The Prime Minister told the Chancellor that he should not remove the tax break for married people unless he could find an alternative measure for boosting family life, as the pounds 1.7bn it could raise would not be worth the political fallout among middle-England voters.

Treasury sources admitted last night that scrapping the allowance - worth pounds 285 a year to couples - would be out of tune with the Government's stated intention to make the family one of the three main themes of this year's Budget.

As Mr Brown and Mr Blair put the finishing touches to the Budget at Chequers yesterday, the chance of a tax on child benefit for top-rate taxpayers being introduced immediately was also receding. The Chancellor is likely to announce his intention to levy the tax, but delay its implementation.

Although Treasury officials believe they have worked out a mechanism for introducing the tax without undermining the principle of independent taxation for men and women, by charging it to any household where one partner is a top-rate taxpayer, there are concerns about the unpopularity of the measure.

In his Budget statement on Tuesday, Mr Brown will emphasise his commitment to tackling Britain's economic problems by promoting enterprise, encouraging work and boosting help for poor families. The announcements are expected to include the long-awaited new 10p starting rate of tax and a rise in the level at which employees start paying National Insurance Contributions. There could also be extra money targeted at children in families on means- tested benefits.

But Downing Street has stressed throughout the Budget negotiations that the middle classes must not feel that they are being hit too hard. It is likely that mortgage interest relief will be further cut or even scrapped and that stamp duty will go up to bring Britain's rates more into line with the rest of Europe.

But the Chancellor has backed away from plans to abolish the married couples' allowance because of Mr Blair's fears that this would be seized on as a symbolic attack on marriage by a government which has made much of its commitment to the family. The Tories would certainly have made political capital from the change because William Hague has already said that, if elected, he would boost the fiscal incentives for marriage.

The Budget will continue the Government's commitment to encouraging people to move from welfare into work, with an extension of the New Deal programme for older people and assistance for people without qualifications.

The Chancellor will also seek to boost small businesses and entrepreneurship. There will be new provisions to encourage share ownership among the workforces of companies, tax breaks for research and development and boosts for inventors.

New taxes, designed to reduce greenhouse gas emissions by businesses, are also expected to be introduced.

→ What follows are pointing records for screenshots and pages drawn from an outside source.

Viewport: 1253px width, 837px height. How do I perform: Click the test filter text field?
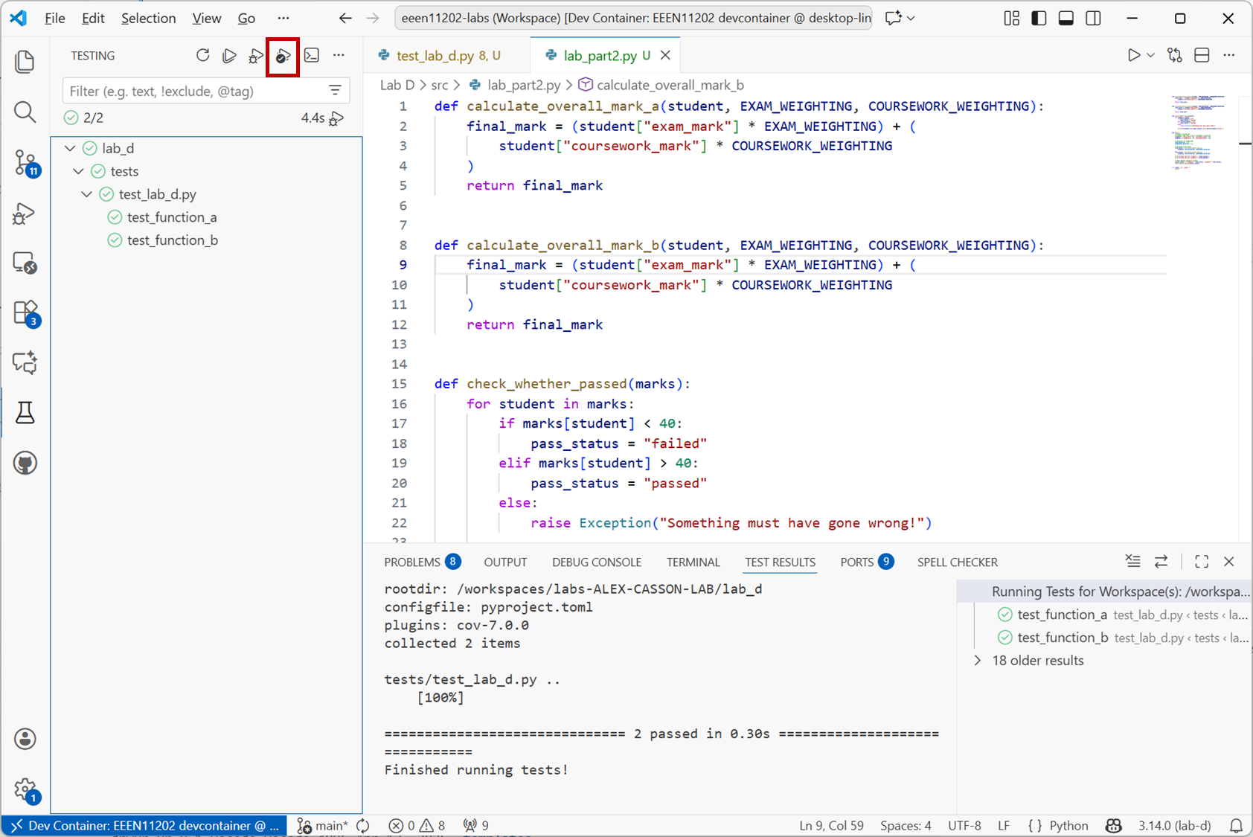(x=195, y=91)

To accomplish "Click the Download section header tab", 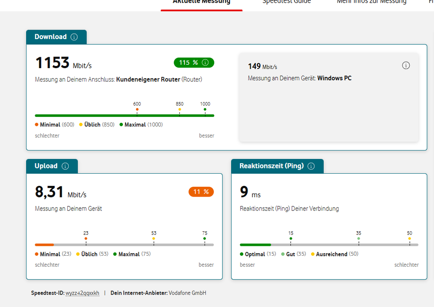I will 56,37.
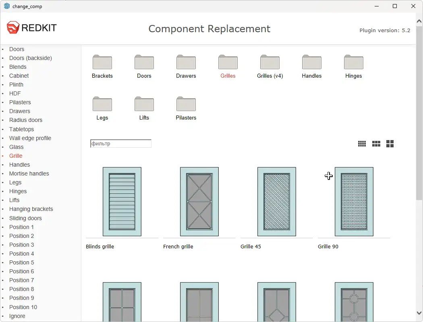
Task: Switch to large thumbnail grid view
Action: pos(390,143)
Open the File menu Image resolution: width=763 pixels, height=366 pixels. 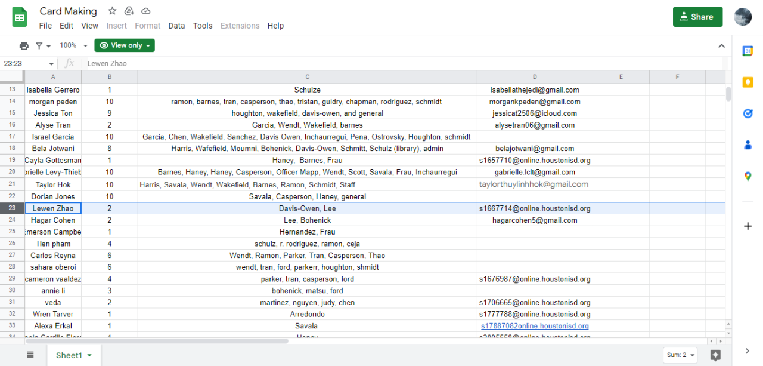45,26
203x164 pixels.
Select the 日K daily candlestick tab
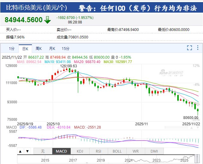pos(25,48)
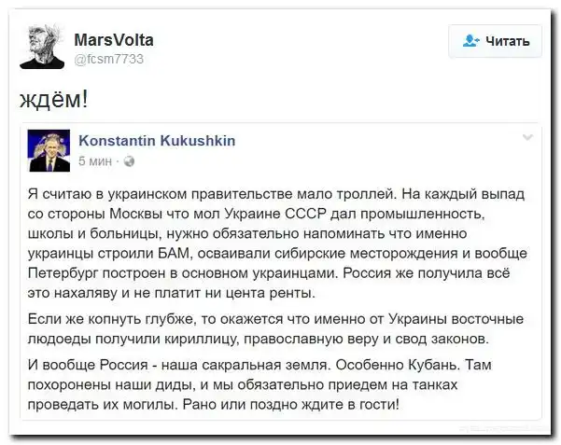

Mr Brown is likely to implement the recommendation, set out in a report by Lord Marshall, the chairman of British Airways, that there should be a tax on the energy used by businesses.

On Wednesday, Stephen Byers, the Trade and Industry Secretary, will also announce the Government's intention to introduce a new "consumer strategy". Supermarkets, high-street retailers and car dealers will all face an annual audit of their prices to ensure the British public is not paying more than people in other countries.